» EXERCISE BRIEF
The records below are to be reproduced word for word.

(Stored data)
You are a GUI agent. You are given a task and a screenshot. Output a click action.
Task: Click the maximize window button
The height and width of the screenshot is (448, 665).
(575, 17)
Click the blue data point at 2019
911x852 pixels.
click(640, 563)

» SOLUTION TO THIS PROBLEM
You are a GUI agent. You are given a task and a screenshot. Output a click action.
Task: Click the maximize window button
The height and width of the screenshot is (448, 665).
(575, 17)
Click the blue data point at 2019
911x852 pixels.
click(640, 563)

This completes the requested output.